**WRITTEN EXERCISE A**
Convert the part of the records that opens with the line containing "You are a GUI" and closes with the line containing "Looking at the screenshot, I should [x=15, y=92]." into a Markdown table with the columns Row and Record line. Number each row, skip blank lines, and leave the pictures out.

**PASSAGE TO READ**
□ □ □ □ □

This is a study on the effect of Reagonomics. It is documented at the end of the eighties, when the deregulation boon made life for some outrageously profitable, and really screwed over Labor, small farmers, and those relying on welfare.
"History is the story of the victors." That's what you have to assume in every circumstance but oral. Reading Studs' oral history is a admittedly biased by its editor: I make no pretense of "objectivity"; there ain't no such animal, though we play at the hunt,he says. But nevertheless, even with his editing, you are getting firsthand account--winner, loser; it's all democratic when everyone's words appear the same on paper.
What is so amazing about his documentation is how many people voted for Reagan. Everyone did, voted for Reagan: The simple candidate. The successful guy.
I voted for him because he was popular and the country needed an uplift.
As much as i can't stand Reagan as a person, I voted for him. The liberal approach didn't work: Model Cities, the Johnson poverty program, down the drain. I came to feel in voting for Reagan--as much as he is a jerk--we needed that direction toward the economy.

□ □ □ □ □

**MATERIAL FOR THIS TASK**
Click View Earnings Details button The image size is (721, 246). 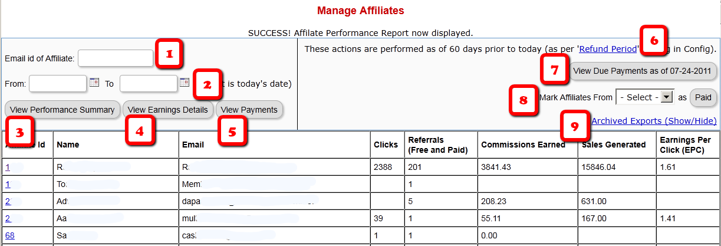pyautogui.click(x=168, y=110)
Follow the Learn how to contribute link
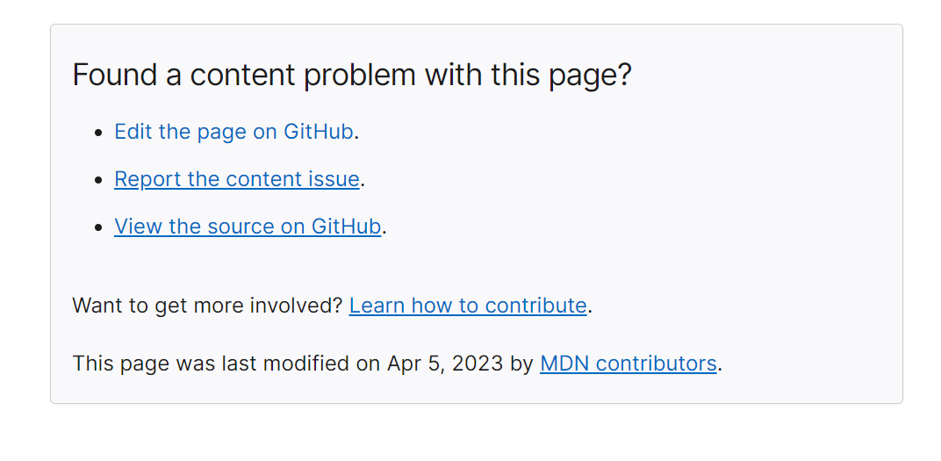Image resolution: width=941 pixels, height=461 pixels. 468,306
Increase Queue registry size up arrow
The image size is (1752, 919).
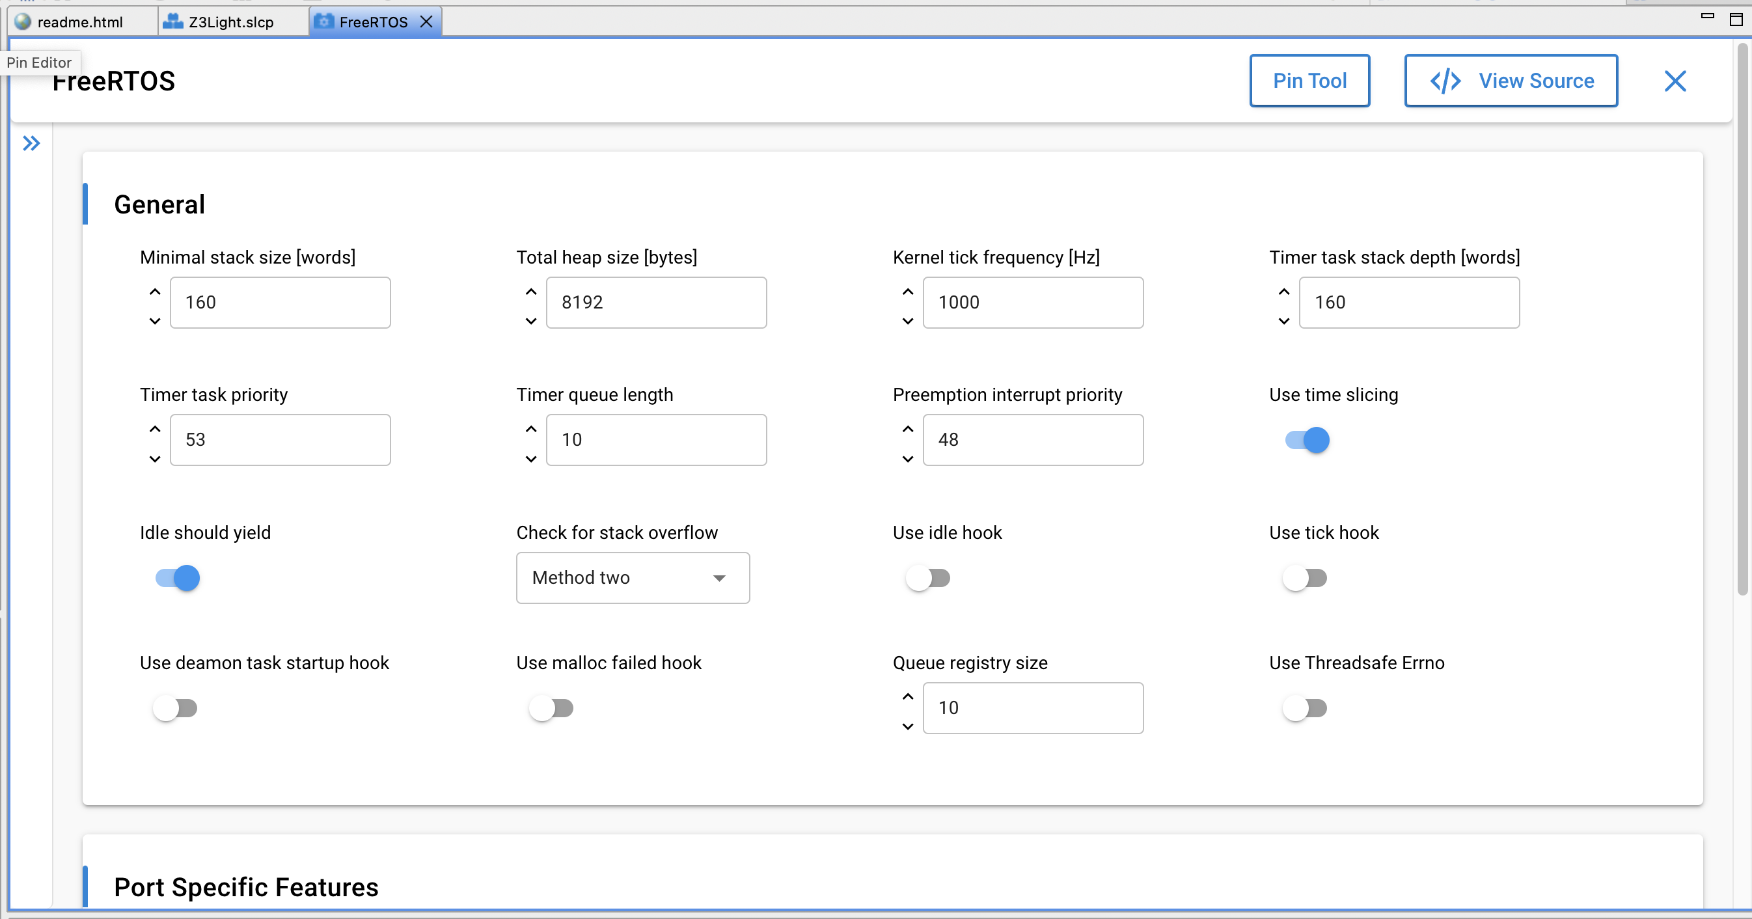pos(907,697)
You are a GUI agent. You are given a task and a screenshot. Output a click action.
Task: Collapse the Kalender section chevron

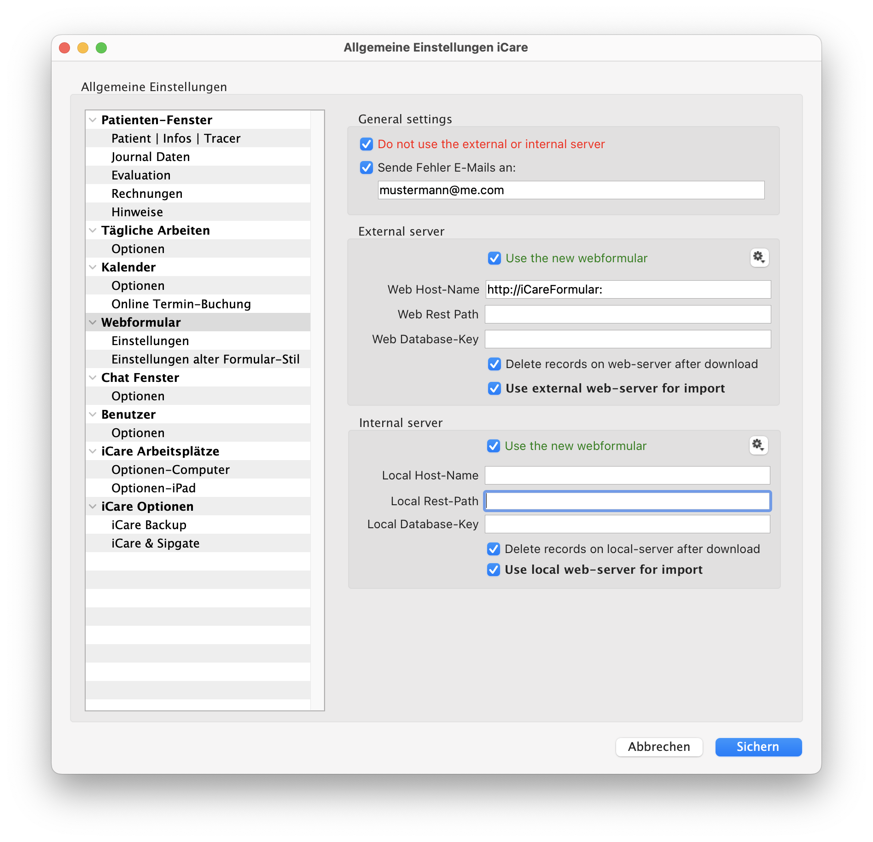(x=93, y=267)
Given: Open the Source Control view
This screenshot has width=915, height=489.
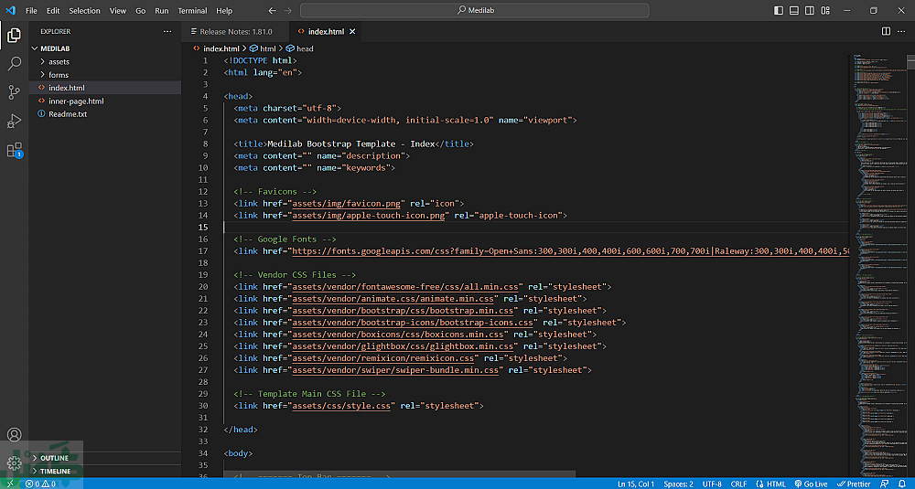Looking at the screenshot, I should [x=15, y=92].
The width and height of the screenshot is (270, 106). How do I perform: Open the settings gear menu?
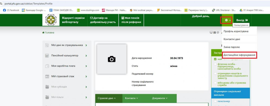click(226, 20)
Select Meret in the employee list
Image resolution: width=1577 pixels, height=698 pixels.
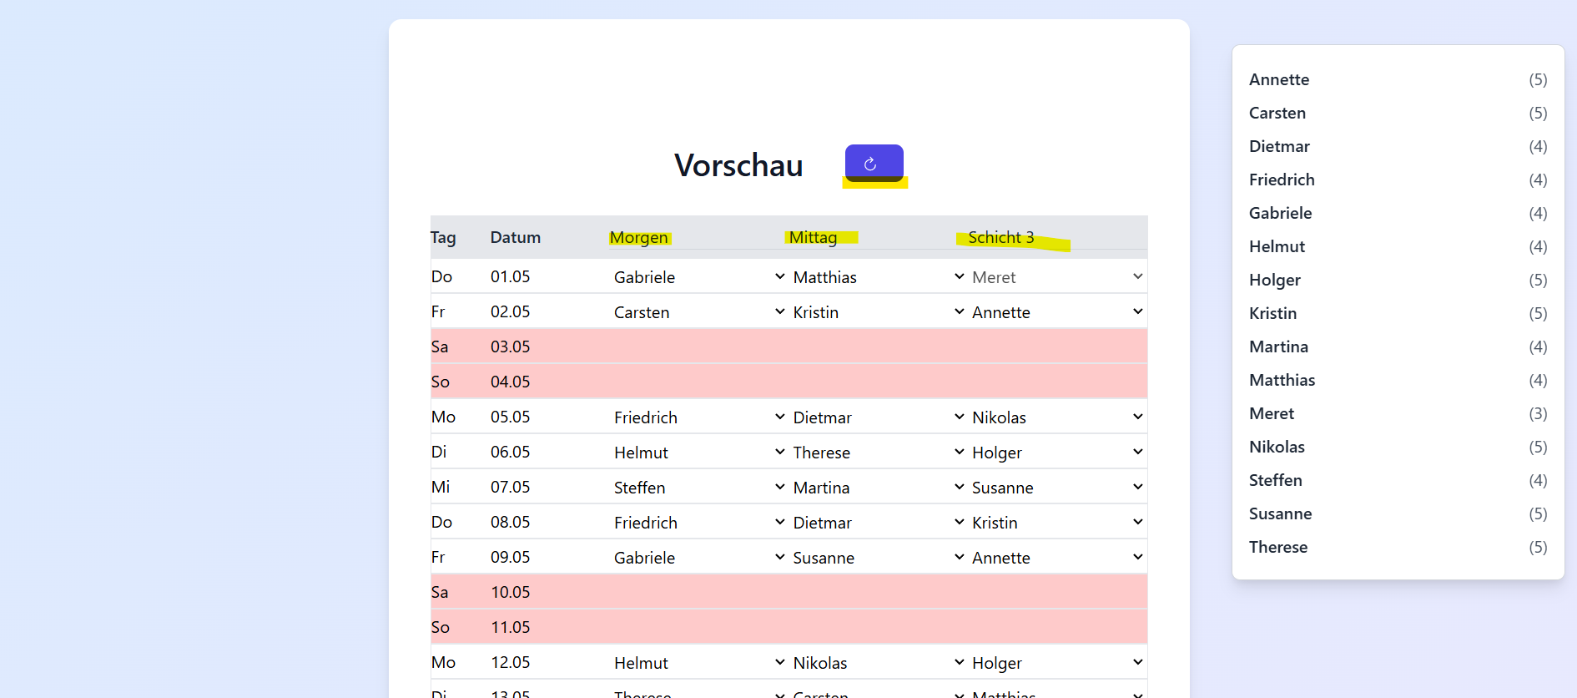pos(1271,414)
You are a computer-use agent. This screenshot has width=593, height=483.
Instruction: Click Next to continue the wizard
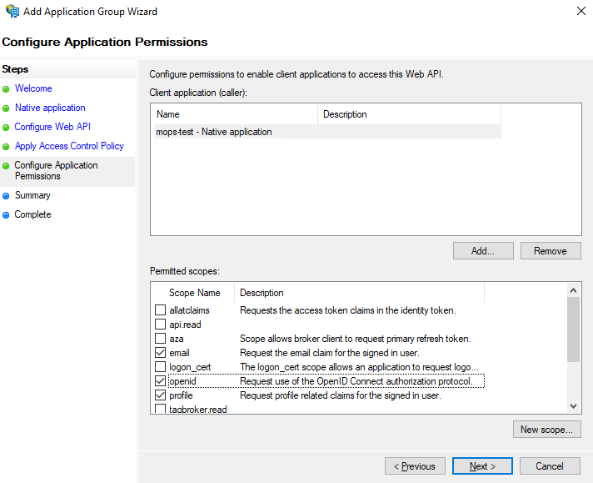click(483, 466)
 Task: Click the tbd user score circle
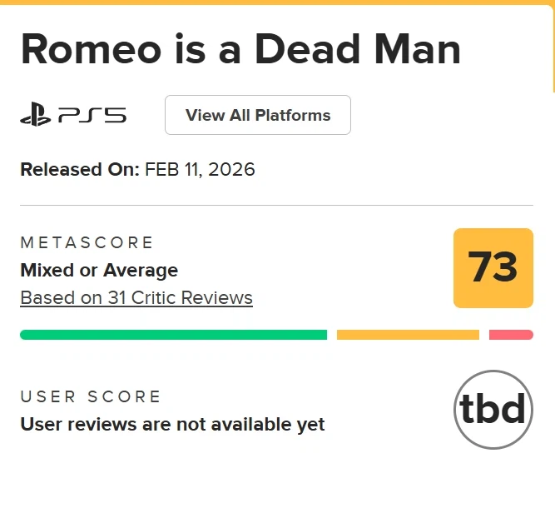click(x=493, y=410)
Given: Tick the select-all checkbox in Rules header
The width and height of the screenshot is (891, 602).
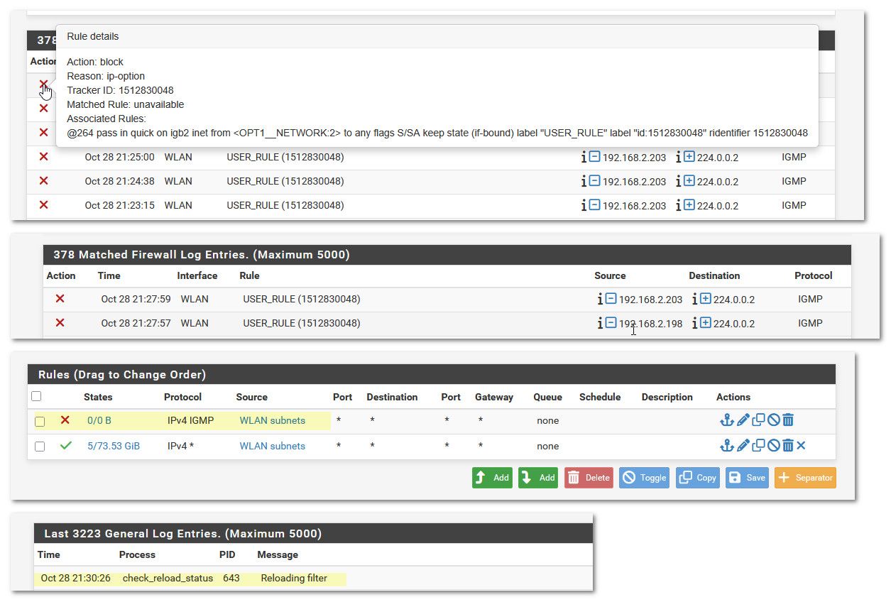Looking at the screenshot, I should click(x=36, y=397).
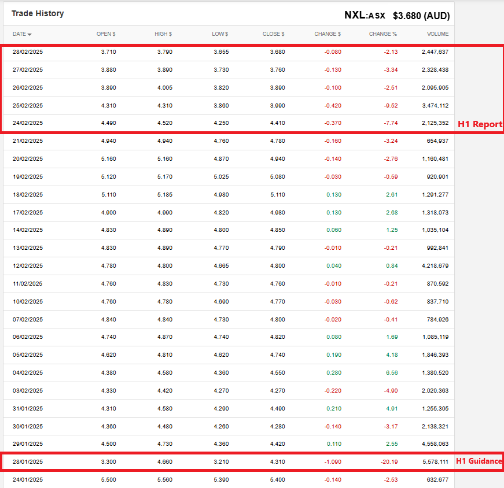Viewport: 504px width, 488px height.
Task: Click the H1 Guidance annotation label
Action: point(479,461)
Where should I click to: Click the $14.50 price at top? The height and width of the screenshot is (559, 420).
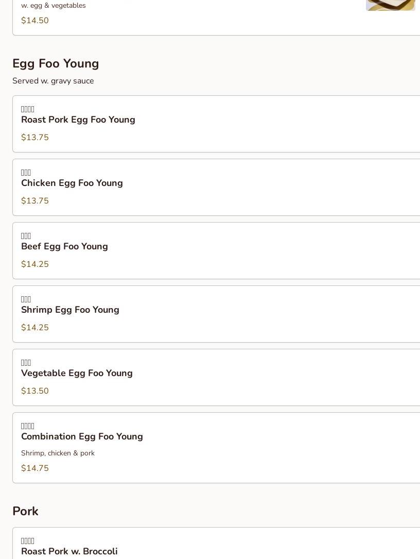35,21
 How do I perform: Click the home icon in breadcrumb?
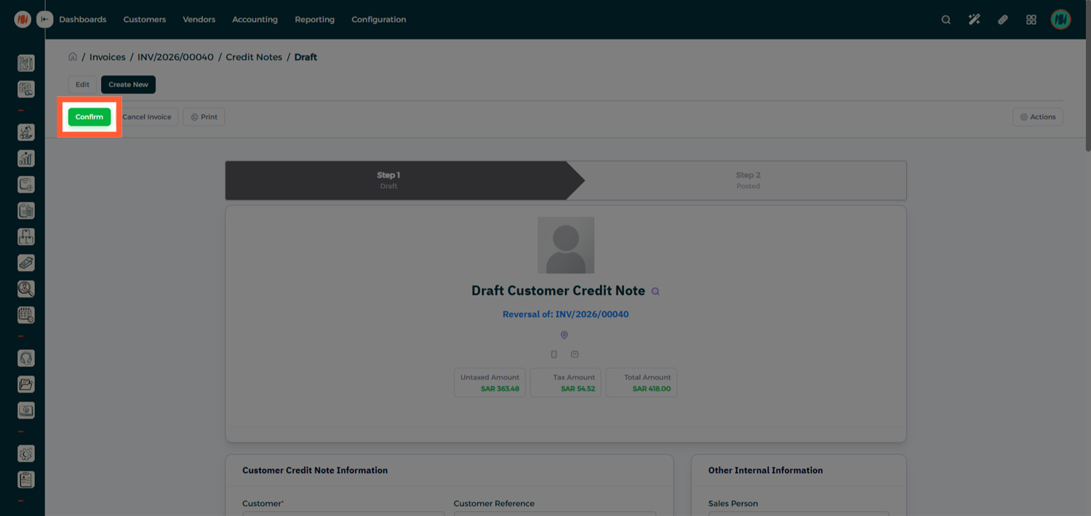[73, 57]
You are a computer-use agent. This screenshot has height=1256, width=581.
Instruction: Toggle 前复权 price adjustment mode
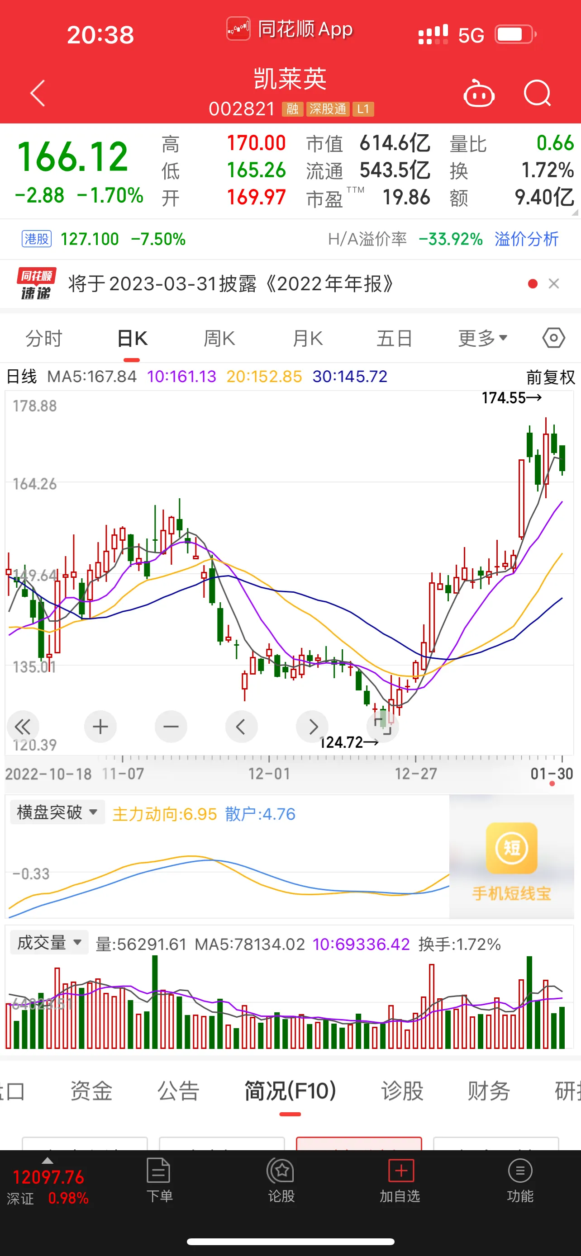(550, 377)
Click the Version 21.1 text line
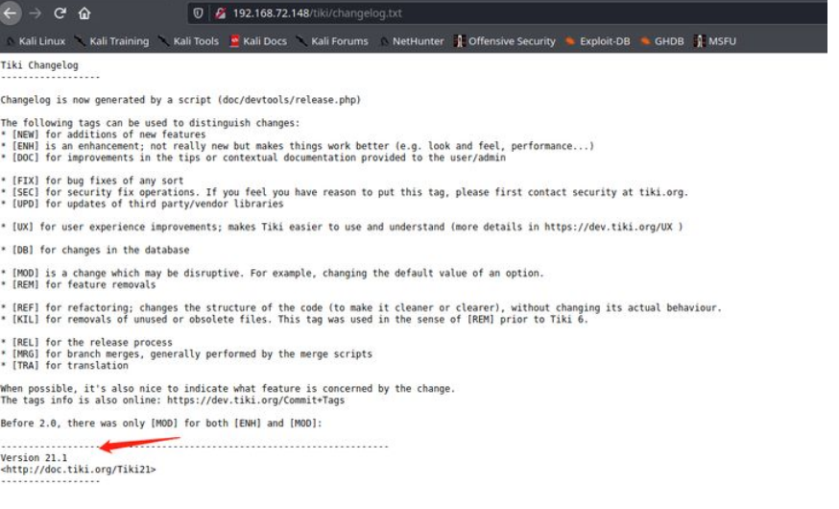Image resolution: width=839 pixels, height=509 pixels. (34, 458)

□ □ □ □ □

**WRITTEN EXERCISE B**
In the passage on Reagan voters, which two liberal programs does one voter say went down the drain?

**FINAL RESULT A**
| Row | Record line |
|---|---|
| 1 | You are a GUI agent. You are given a task and a screenshot. Output a click action. |
| 2 | Task: Collapse the Kalender section chevron |
| 3 | (x=93, y=267) |
| 4 | Given: Open the Source Control view |
| 5 | This screenshot has width=915, height=489. |
| 6 | Looking at the screenshot, I should [x=15, y=92]. |

**FINAL RESULT B**
Model Cities and the Johnson poverty program.